The 434-room Four Seasons is just one of the hotels which is hoping that Shanghai will attract a steady stream of rich business people in the years to come and will not turn into another Asian disaster story.
The J.W. Marriot has also just opened the 218-room "Courtyard by Marriott" in Shanghai's Pudong financial district and will open a second, larger hotel this July.
Meanwhile, international chain Westin are also getting in on the act, opening a new hotel close the city's historic Bund waterfront. The current Westin, near Hongqiao airport outside the city center, is being rebranded as a Sheraton.
Much of the optimism is based on a hoped-for boom following China's membership of the WTO.
"With China's accession to WTO, Marriott sees huge business opportunities in China, in particular Shanghai which is the financial hub for China," said Daniel Lai, Marriott International's regional sales and marketing chief.
The rush to open new hotels means that by the end of 2002, there will be more than 1,000 new rooms in the city pitching for business at the four- and five-star end of the market.
However, would-be doom merchants point at Bangkok as a cautionary tale. At the beginning of the 1990s, upmarket hotels poured into Bangkok to meet the demands of the country's burgeoning tourist industry, but soon there was a glut of rooms and not nearly enough tourists to fill them.
"Nobody made the money they thought they would," said one former hotelier.
A lot of money is being wagered on Shanghai proving different, despite its lack of a thriving tourist trade.

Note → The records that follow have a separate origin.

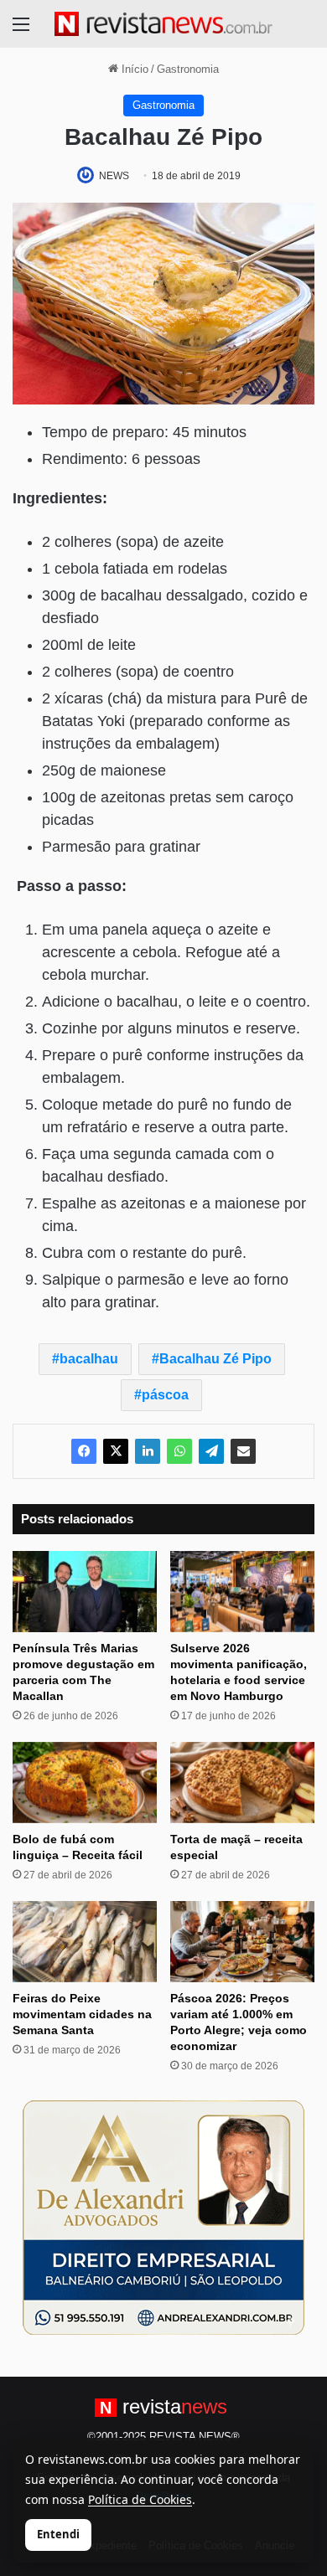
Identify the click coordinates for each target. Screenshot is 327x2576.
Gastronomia (188, 69)
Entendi (58, 2534)
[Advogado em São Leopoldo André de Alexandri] (163, 2216)
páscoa (165, 1395)
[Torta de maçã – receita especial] (242, 1782)
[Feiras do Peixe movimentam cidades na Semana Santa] (85, 1941)
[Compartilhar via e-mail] (243, 1451)
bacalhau (89, 1359)
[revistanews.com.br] (163, 24)
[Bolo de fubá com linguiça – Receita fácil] (85, 1782)
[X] (115, 1451)
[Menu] (21, 30)
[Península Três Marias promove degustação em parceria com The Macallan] (85, 1591)
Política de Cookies (140, 2499)
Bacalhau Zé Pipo (215, 1359)
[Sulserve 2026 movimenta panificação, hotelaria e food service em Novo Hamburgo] (242, 1591)
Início (133, 69)
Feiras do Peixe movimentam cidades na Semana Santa (82, 2014)
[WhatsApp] (179, 1451)
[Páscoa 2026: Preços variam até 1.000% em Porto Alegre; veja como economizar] (242, 1941)
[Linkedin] (147, 1451)
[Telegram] (211, 1451)
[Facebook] (83, 1451)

Hong Kong survived cyclical downturns of the hotel business because it was the financial center of Asia and the hotel chains are hoping Shanghai will step into its shoes.
Shanghai stands at the center of the Yangtze delta region, the heart of China's trade engine. The country's textile factories and manufacturing base flourishes in towns around the city.
Furthermore, the city's universities turn out graduates with better English than their equivalents in cosmopolitan Hong Kong and who work longer hours for less pay, helping oil the wheels of Shanghai's growing role as a service center.
"Shanghai has a growing middle class. The people have a pleasant disposition and more importantly, they have brains," said Alan Hepburn, chief operating officer of a new seven-storey development on the Bund.
The venue will feature a restaurant from the world-famous and highly exclusive Nobu chain, partly owned by actor Robert De Niro, as well as galleries, designer shops and a spa.
"Most people are taking a very bullish view of the city. In fact, there are no breaks on Shanghai right now," said Hepburn.
Tina Liu, communications director of Shanghai's Grand Hyatt -- the world's highest hotel -- goes further.
"Shanghai is going to be a leader and an economic heart of Asia. Because China is such a big part of Asia and Shanghai is the dragon's head, that will replace a small place like Singapore or Hong Kong," she said.
When Hyatt began planning the hotel, which tops the Golden Trade Tower owned by the Chinese finance ministry, Pudong was little more than paddy fields, and the new hotel boom shows that many hope for the same growth rate in the coming decade.
"When we first signed on the project people asked why we chose Pudong because there was nothing here. Hyatt has always been a hotel group that has view of the future," said Liu with pride.
And the future is rosy? Not necessarily. There remain many lurking problems under Shanghai's glossy surface.
For the moment, China's currency remains unconvertible, which protects stock markets choked with companies hemorrhaging money, and banks on the brink of insolvency by international standards.
Such yawning financial chasms bar the route to Shanghai overtaking Hong Kong as the financial center of China, let alone the region.
By the end of the year, Shanghai will have more than enough luxury hotels, but demand will take a few years to catch up.
If WTO fails to prove the business bonanza many are hoping for, there will be a lot of empty rooms to fill.